Muita gente, no entanto, ainda se deixa conduzir pela chamada grande mídia brasileira, que se desviou do seu papel histórico de informar para transformar-se em partido político, não hesitando em distorcer informações e publicar inverdades para defender os interesses dos grupos que representam. E esses leitores ainda não conseguiram recuperar a capacidade de raciocínio, preferindo a comodidade da aceitação pura e simples do que leem ou ouvem. E com isso, exatamente por esse poder de ainda convencer muitas cabeças, é que a mídia intimida autoridades e muitas das vezes impõe sua agenda. Tal situação, porém, não dura a vida toda. Confucio já dizia: "Pode-se enganar todo o povo durante algum tempo, pode-se enganar parte do povo durante todo o tempo mas ninguém consegue enganar todo o povo durante todo o tempo".

A Justiça também mudou. Até pouco a mulher que a simbolizava tinha uma venda nos olhos para indicar a sua imparcialidade nos julgamentos, pois não distinguia raça, credo, posição social e filiação partidária. A mulher, a deusa Themis da mitologia grega, no entanto, parece que teve retirada, por alguns magistrados, pelo menos a venda de um dos olhos para ver quem está julgando. O diabo é que ela só enxerga os petistas, fingindo não ver os outros, em especial os tucanos. Foi assim no julgamento do chamado mensalão e continua na Operação Lava-Jato. E, mais grave, nos dois casos a Justiça atuou e atua de acordo com a orientação da Grande Mídia que, no fundo, é quem julga. Certamente por isso um dos procuradores que integram a força tarefa da Lava-Jato, Fernandes Lima, fez um apelo para que a imprensa mantenha o apoio ao trabalho deles, o que despertou, entre juristas, a suspeita de que estão fazendo algo errado.

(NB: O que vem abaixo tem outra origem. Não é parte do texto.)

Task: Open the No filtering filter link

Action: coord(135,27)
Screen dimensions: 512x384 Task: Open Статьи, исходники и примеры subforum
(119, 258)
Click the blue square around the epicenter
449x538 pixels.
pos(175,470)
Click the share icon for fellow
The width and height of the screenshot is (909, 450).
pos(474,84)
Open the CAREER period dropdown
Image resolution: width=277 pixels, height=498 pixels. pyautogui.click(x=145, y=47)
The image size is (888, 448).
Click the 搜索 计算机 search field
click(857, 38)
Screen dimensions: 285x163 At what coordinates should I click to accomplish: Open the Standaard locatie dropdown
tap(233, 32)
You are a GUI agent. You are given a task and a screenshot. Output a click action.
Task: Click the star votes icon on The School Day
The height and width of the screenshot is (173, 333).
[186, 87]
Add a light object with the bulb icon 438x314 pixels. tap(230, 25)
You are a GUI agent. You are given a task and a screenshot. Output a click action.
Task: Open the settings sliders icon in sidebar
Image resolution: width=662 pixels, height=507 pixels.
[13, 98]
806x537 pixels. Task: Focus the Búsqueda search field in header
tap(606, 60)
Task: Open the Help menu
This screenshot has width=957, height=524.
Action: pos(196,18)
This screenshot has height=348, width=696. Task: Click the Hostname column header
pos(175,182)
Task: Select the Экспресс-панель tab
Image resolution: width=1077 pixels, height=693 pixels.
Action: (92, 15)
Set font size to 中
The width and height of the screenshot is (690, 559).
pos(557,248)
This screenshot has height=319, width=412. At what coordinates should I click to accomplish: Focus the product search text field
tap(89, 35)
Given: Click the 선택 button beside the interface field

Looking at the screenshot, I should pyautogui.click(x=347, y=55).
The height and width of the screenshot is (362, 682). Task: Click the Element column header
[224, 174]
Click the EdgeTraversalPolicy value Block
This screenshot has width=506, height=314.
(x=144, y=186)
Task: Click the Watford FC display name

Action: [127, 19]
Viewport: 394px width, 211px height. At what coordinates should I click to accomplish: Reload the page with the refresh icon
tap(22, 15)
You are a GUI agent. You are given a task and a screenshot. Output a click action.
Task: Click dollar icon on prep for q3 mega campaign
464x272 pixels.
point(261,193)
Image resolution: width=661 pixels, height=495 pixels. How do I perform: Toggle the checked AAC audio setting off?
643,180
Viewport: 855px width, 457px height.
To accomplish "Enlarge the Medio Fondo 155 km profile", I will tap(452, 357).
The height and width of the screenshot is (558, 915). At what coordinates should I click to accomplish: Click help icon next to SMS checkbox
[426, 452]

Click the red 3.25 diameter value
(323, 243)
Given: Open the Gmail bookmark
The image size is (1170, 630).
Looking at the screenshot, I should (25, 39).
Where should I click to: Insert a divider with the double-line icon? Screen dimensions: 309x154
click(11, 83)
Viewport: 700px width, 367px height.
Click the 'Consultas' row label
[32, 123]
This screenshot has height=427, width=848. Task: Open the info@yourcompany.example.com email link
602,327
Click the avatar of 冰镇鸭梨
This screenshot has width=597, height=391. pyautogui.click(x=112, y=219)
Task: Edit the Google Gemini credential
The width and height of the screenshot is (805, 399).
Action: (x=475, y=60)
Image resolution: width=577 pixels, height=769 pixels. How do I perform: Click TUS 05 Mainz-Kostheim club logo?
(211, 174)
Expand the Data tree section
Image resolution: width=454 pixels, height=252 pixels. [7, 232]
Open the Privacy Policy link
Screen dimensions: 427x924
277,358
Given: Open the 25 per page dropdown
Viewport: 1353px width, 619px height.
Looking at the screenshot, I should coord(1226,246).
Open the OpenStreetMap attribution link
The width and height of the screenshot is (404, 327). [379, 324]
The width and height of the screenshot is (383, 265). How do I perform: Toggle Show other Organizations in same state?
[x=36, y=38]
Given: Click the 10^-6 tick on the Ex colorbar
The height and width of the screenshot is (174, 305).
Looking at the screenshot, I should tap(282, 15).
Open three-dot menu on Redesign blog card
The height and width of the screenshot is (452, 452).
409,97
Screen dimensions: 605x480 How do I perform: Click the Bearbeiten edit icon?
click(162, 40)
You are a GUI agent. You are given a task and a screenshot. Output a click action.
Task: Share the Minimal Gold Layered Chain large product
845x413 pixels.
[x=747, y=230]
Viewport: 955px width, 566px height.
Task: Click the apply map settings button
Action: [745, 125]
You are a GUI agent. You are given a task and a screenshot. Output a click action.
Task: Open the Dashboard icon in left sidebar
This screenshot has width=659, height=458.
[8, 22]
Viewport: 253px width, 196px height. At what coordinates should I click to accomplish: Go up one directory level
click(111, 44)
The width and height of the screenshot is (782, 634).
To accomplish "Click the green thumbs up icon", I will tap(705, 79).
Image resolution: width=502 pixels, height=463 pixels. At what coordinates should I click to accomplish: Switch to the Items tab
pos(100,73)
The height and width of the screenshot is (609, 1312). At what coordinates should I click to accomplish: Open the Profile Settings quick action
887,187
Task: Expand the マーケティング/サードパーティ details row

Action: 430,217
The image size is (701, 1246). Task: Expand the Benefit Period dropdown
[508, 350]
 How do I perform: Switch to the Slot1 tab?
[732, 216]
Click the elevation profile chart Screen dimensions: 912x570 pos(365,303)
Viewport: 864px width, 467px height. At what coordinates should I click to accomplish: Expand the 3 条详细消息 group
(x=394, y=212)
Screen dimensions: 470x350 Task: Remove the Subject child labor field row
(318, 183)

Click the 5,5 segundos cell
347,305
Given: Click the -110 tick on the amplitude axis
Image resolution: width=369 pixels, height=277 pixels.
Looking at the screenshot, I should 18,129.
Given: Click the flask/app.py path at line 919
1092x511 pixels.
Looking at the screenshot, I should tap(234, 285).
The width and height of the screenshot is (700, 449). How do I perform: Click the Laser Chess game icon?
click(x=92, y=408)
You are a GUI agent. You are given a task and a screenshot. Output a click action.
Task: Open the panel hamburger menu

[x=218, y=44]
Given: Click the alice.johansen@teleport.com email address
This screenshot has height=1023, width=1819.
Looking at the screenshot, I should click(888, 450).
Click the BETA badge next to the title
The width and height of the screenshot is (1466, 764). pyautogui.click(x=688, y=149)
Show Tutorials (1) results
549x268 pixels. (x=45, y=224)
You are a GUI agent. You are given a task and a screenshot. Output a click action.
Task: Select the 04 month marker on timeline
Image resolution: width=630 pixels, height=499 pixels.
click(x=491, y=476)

O jurista Luiz Flavio Gomes, por exemplo, disse que "é estranho que autoridades da Lava Jato fiquem induzindo ou buscando apoio externo" ao invés de "cumprirem suas tarefas internas como o Direito manda". E acrescentou: "Quem faz tudo dentro da lei não precisa de apoio da mídia. O juiz não tem necessidade de apoio popular ou midiático. O juiz existe para cumprir os preceitos da lei e acabou. O que pode, faz, e o que não pode, não faz, independente de a mídia concordar ou discordar". Por sua vez, o jurista Celso Antonio Bandeira de Mello disse: "É quase uma intimidação para que se condene quem ainda está sendo investigado. O que se quer com isso é que a mídia conduza as investigações da Lava Jato como fizeram no passado com o Mensalão. Quem julgou o Mensalão foi a imprensa, não a Justiça. Querem repetir isso", concluiu

O fato é que a grande mídia continua o seu esforço para derrubar o governo e facilitar ao grupo que representa a conquista do poder. Para isso, além de fazer a cabeça de parte da população, faz intimidações e conta com a indisfarçada conivência de magistrados, sob os olhares complacentes do Executivo e dos organismos superiores da Justiça. E como consequência o país está sendo praticamente conduzido pelo juiz Sergio Moro e sua equipe da Operação Lava-Jato, como se a vida da Nação se resumisse a essas investigações. O jornalista André Motta Araujo, do jornal GGN, disse, a propósito: "Hoje um juiz de 1ª instância governa o país, atuando de Norte a Sul, faz o que bem entende, quebra empresas, prende pessoas em qualquer lugar, incontrastável, por acovardamento do centro de poder. Todos morrem de medo. Ninguém reage? Parece que não. Hoje o Poder no Brasil está em Curitiba, não em Brasília."

Na verdade, é estranho o comportamento silencioso dos que têm o poder de recolocar as coisas nos seus devidos lugares, diante das denúncias de renomados juristas e jornalistas, além de entidades como a OAB, como se estivessem acuados pela mídia. Provavelmente temerosos da atitude hostil de pessoas contaminadas pelo ódio destilado por essa imprensa comprometida, a exemplo do que aconteceu com o ex-ministro Guido Mantega, muitos preferem o conforto da acomodação. E enquanto isso o juiz Sergio Moro, que ocupou no coração dessa mídia o espaço deixado por Joaquim Barbosa – já foi até premiado pela Globo – vai dando as cartas. Ao contrário, porém, dos irmãos Marinho, o jurista Celso Antonio Bandeira de Mello assim o definiu: "Esse juiz Moro me parece um homem muito pouco equilibrado. Não está se comportando como um juiz. Está se comportando como um acusador".